# THE TASK:
Retype everything in the material from the line containing "Select channel 3 ground marker on PCC plot" down to the line containing "The image size", including both of those lines.

# TASK INPUTS:
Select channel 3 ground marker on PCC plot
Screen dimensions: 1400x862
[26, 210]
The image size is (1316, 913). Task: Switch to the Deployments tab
==
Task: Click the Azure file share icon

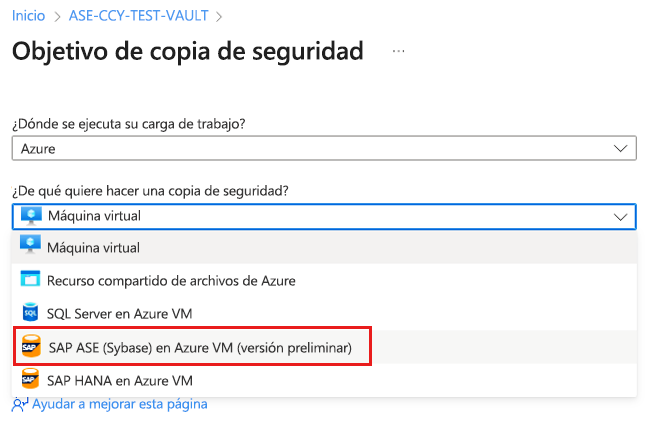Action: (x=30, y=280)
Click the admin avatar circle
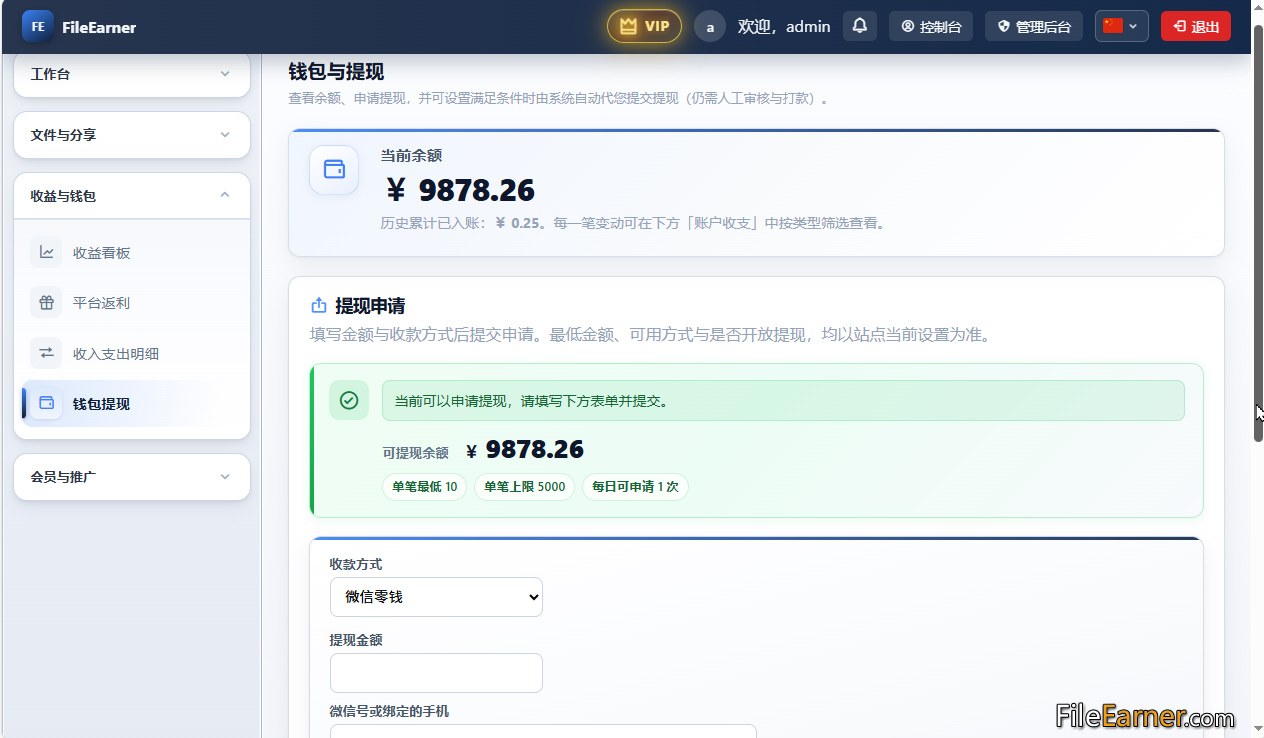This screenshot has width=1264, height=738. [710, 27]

# ANSWER TO THE TASK:
Select channel 3 ground marker on PCC plot
Screen dimensions: 1400x862
[26, 210]
The image size is (1316, 913). Task: Switch to the Deployments tab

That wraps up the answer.